基于支持向量机的快速非线性分类算法

CASIA OpenIR > 毕业生 > 博士学位论文

	基于支持向量机的快速非线性分类算法
	毛雪
	2017-05-24
学位类型	工学博士
中文摘要	支持向量机（SVM）一直都是机器学习领域里的热点研究课题，在产业界也得到了广泛的应用。它建立在统计学习的VC维理论和结构风险最小理论的基础之上，泛化能力好，在很多任务中表现出优秀的性能。当遇到非线性问题的时候，我们常常训练一个 kernel SVM 分类器，它利用核技巧将原始低维空间映射到一个高维特征空间。虽然 kernel SVM 通常情况下能够取得比较好的分类结果，但是它的计算复杂度很高，尤其在处理大规模非线性数据集的时候更是如此。这是因为 kernel SVM 的复杂度依赖于产生的支持向量的数目，而支持向量的数目与训练集的大小大致成线性关系。
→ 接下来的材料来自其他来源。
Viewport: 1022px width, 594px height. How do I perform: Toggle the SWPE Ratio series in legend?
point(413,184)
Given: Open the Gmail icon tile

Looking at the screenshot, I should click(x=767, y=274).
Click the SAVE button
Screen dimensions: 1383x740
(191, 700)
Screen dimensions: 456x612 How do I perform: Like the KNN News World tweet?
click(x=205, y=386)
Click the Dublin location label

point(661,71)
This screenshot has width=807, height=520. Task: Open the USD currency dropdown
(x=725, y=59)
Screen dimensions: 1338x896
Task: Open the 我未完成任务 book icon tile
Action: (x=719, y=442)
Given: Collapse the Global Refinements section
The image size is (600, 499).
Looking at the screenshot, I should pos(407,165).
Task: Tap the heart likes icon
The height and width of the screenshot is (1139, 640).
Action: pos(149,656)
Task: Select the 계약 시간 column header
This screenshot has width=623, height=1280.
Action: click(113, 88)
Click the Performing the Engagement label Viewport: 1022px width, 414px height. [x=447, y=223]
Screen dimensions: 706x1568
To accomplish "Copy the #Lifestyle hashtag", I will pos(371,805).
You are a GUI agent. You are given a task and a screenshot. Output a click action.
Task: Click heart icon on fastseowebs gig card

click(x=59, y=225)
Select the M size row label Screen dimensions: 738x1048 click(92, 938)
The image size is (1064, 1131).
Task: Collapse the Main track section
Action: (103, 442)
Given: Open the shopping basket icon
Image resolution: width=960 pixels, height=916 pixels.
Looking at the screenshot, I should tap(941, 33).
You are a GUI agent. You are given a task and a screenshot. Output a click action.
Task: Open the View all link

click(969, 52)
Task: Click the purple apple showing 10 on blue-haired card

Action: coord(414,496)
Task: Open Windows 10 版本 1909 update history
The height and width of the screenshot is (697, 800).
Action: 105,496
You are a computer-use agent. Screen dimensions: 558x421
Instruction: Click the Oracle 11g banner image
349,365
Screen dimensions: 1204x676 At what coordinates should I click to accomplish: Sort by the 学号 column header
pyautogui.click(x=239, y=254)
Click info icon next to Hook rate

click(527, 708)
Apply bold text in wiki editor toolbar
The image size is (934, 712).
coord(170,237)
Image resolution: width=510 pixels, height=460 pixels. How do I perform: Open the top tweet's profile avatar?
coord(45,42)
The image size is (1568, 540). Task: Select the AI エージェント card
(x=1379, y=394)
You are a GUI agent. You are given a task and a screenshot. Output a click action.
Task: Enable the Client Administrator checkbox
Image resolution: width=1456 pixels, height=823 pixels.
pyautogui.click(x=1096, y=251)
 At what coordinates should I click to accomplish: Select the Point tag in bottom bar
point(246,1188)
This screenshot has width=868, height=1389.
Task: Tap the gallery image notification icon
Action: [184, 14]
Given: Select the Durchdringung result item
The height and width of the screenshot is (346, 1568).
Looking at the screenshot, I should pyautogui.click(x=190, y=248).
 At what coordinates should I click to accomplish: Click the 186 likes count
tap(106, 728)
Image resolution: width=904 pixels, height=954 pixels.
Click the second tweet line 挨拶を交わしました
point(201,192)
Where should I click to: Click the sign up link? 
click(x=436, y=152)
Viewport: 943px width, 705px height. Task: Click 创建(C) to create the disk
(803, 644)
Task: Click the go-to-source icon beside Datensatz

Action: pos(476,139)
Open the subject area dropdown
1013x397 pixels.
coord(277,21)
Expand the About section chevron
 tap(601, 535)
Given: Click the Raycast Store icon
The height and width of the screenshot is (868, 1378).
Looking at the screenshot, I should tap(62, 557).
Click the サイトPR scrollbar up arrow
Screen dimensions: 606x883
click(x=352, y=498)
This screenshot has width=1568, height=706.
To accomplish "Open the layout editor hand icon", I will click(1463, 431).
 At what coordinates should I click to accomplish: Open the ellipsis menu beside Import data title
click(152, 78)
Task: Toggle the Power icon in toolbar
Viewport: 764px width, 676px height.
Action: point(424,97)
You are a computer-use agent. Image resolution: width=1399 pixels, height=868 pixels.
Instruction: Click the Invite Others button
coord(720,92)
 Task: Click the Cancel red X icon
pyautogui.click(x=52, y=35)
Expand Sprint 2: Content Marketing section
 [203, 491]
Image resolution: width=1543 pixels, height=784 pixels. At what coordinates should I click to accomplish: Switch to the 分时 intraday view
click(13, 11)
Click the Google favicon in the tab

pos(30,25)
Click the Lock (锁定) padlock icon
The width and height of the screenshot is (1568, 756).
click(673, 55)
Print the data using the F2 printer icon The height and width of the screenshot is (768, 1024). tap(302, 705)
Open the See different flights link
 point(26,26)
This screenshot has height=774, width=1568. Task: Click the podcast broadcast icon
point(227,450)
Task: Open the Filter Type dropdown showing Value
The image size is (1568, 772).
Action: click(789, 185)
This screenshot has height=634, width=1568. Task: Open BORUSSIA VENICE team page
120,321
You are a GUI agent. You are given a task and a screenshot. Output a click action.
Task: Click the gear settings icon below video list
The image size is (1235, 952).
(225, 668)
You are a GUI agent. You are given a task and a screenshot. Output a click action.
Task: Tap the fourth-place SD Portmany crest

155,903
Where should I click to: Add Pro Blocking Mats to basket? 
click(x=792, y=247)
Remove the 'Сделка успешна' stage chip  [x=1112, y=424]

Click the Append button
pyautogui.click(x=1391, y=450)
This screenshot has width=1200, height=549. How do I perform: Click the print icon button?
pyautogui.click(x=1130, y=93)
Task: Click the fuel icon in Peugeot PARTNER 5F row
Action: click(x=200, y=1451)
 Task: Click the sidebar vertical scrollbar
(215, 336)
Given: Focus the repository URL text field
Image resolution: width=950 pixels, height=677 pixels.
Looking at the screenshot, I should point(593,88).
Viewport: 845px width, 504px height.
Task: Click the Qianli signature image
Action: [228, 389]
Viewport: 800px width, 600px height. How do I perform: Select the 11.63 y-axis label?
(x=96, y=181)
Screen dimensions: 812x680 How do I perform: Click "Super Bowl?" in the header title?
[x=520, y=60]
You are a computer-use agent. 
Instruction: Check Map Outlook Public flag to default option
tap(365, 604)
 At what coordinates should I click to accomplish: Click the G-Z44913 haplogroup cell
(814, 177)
另一方面，linear SVM 效率比较高，但是在处理非线性数据的时候，往往得不到满意的分类结果。因而研究基于 SVM 的快速非线性分类算法对于将 SVM 应用于大规模数据上具有重要的意义。本文提出了三种基于 SVM 的快速非线性分类算法，第四个工作将 SVM 的思想拓展到度量学习，使度量学习能够应用于大数据上。本文的主要研究内容与创新点可归纳如下：（1）我们提出了一种集成多个linear SVM的快速非线性分类方法。我们首先使用高斯混合模型对数据进行聚类，然后在每个聚类上训练一个linear SVM。我们使用一个产生式图模型将数据聚类和 linear SVM 的学习纳入到一个统一的框架下。同时，每个linear SVM 不是分开学习的，我们将每个linear SVM 的学习看作一个任务，然后使用多任务学习的方法同时学习所有的linear SVM。实验结果表明多任务学习能够有效地避免在单个任务学习时容易出现的过拟合现象。该算法的预测复杂度和linear SVM 的数目成正比，而kernel SVM的复杂度和支持向量的数目成正比，所以该算法在测试时，速度比kernel SVM 快很多。同时，我们将局部一致聚类引入到高斯混合模型的聚类过程中，从而在聚类的过程中，考虑局部流形结构，使得聚类效果更好。我们还将该算法推广到了半监督学习，从而同时使用有标签数据和无标签数据来估计高斯混合模型的参数，避免了高维数据下高斯混合模型协方差矩阵容易出现奇异的问题。（2）我们提出了一种基于局部软分配编码的局部线性分类器。该算法将局部软分配编码融入到 linear SVM 的决策函数中，从而形成了局部线性分类器的决策函数。另外，它采用完全监督的方法同时学习编码所用的锚点（anchor points）与局部线性分类器。通过将锚点与分类器变量纳入到一个统一的优化问题中，不断优化锚点和分类器，从而学习出更优的分类器。该算法的测试复杂度与锚点的数目成正比，通常锚点的数目比支持向量的数目少很多，所以该算法在测试时比kernel SVM 快很多。该算法的分类准确率和 kernel SVM 差不多。（3）在大数据上训练 kernel SVM，计算复杂度很高，而且需要大量内存。我们提出了一种通过识别间隔（margin）上的支持向量来高效训练 kernel SVM 的算法。它首先对训练数据无放回随机采样几次，每次只采样训练数据的一个子集，然后在每个子集上训练 kernel SVM，通过这些训练得到的 kernel SVM 分类器来识别 margin 上的支持向量。然后通过求解一个优化问题来估算与这些支持向量对应的拉格朗日乘子，这样就得到了决策函数，从而可以对未分类数据进行测试了。对于比较大的训练数据集来说，在训练数据的子集上多次训练 kernel SVM 比在整个训练集上训练 kernel SVM 快很多，所以此算法大大缩短了kernel SVM 在大数据集上的训练时间。而且该算法很容易做到并行化，从而训练速度可以进一步提升。（4）现有的度量学习方法通常涉及复杂的优化算法，很难应用到大数据上。我们提出了一种算法从排序学习的角度来进行度量学习，并根据 representer theorem 和上述 anchor points 的思想对该算法进行了加速，使之能够在大数据上进行度量学习。该算法与上述三个支持向量机加速算法之间的联系是该算法所使用的损失函数是排序的 hinge loss，相当于把支持向量机的思想扩展到了度量学习。另一个共同点是，该算法使用了 representer theorem 和上述 anchor points 的思想进行了加速，从而可以应用到大数据上，前面三个算法的核心思想也是对 SVM 进行加速，使之能够应用到大数据上。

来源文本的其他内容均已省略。